Please copy the passage on women preachers below, from "The differing circumstances" up to and including "of the Shakers.", word for word.
Passage for review below:
The differing circumstances of women preachers in the eighteenth and nineteenth centuries are related to changing conceptions of gender. In the eighteenth century, most Americans accepted a one-sex model: there was only one sex, the male sex, and women were simply incomplete men. Accordingly, women could preach only if they transcended the limitations of their sex; conversion was self-abnegation; evangelical women sought to obliterate their sex in union with the divine, illustrated by the career of Ann Lee, founder of the Shakers.

In a pattern that would recur in U.S. history, evangelical women lost their public voice when struggling, marginal sects matured into prosperous denominations with the trappings of respectability, including a well-educated clergy. The revivals of the Great Awakening had temporarily subverted the restrictions on women’s religious speech, but by the mid-1750s in the North and the 1770s in the South, few evangelical women were allowed to speak (67).
End of Passage for review.
Supplied data below:
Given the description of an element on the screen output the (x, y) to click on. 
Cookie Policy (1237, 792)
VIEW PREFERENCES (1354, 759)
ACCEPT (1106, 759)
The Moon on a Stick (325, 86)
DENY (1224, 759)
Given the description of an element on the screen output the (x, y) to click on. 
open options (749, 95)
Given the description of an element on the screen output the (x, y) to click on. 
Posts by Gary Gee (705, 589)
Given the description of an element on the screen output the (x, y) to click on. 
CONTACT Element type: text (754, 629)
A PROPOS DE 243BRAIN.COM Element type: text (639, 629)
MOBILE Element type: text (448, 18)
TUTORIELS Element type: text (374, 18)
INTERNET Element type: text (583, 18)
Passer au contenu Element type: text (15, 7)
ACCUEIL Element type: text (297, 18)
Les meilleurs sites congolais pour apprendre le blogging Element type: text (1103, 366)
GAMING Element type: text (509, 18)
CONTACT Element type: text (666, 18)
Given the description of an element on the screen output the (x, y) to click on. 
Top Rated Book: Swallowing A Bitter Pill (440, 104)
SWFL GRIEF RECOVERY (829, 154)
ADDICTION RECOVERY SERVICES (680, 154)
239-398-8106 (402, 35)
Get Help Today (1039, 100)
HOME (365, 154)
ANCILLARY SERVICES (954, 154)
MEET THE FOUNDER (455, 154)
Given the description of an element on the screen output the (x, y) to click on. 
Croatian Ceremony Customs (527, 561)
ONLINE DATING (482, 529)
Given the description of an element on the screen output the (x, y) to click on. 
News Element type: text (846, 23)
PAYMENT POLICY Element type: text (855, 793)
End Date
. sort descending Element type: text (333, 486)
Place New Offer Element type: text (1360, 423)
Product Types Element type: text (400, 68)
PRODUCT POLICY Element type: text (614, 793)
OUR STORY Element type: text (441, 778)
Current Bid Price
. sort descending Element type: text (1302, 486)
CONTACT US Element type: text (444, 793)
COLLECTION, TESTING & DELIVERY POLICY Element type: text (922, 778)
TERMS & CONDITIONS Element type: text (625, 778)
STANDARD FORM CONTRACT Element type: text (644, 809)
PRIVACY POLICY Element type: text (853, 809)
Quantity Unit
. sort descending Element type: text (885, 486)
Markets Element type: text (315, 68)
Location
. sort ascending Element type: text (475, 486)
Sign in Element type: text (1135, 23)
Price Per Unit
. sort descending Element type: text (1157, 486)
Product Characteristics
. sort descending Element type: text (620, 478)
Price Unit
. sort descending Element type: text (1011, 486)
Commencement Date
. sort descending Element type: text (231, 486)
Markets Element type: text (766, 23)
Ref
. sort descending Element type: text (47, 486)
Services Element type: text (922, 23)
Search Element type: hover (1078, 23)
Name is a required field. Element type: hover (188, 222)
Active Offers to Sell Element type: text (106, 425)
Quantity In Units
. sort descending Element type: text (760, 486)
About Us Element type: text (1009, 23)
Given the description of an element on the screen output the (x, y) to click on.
End of Supplied data.
→ **Result of the exercise**:
The differing circumstances of women preachers in the eighteenth and nineteenth centuries are related to changing conceptions of gender. In the eighteenth century, most Americans accepted a one-sex model: there was only one sex, the male sex, and women were simply incomplete men. Accordingly, women could preach only if they transcended the limitations of their sex; conversion was self-abnegation; evangelical women sought to obliterate their sex in union with the divine, illustrated by the career of Ann Lee, founder of the Shakers.